Please restate, word for word, each line from the one containing "Where should I" through the end of the entries below.

*** Begin section ***

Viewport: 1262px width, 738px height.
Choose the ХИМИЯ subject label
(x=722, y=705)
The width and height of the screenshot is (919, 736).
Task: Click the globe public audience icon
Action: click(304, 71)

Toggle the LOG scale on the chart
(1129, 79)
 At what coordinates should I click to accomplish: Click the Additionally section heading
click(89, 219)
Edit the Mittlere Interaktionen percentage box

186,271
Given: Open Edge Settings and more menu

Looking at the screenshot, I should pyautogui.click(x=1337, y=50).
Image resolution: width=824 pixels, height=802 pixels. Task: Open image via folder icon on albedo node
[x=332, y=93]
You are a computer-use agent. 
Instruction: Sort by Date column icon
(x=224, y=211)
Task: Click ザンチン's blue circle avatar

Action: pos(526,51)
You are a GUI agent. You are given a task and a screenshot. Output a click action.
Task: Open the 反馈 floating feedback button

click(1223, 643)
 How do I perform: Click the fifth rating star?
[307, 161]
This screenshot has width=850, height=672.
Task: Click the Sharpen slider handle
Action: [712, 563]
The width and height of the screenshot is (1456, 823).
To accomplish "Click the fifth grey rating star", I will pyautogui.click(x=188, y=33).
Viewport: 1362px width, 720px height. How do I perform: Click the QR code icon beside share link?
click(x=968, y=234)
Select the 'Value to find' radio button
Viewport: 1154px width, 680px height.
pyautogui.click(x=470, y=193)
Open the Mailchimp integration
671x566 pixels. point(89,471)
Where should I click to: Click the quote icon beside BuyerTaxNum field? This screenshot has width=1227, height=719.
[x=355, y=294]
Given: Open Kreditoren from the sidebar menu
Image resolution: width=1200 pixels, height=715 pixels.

*** End section ***

§ **Result of this task**
Where should I click to: Click the quote icon beside BuyerTaxNum field? This screenshot has width=1227, height=719.
[x=355, y=294]
Given: Open Kreditoren from the sidebar menu
Image resolution: width=1200 pixels, height=715 pixels.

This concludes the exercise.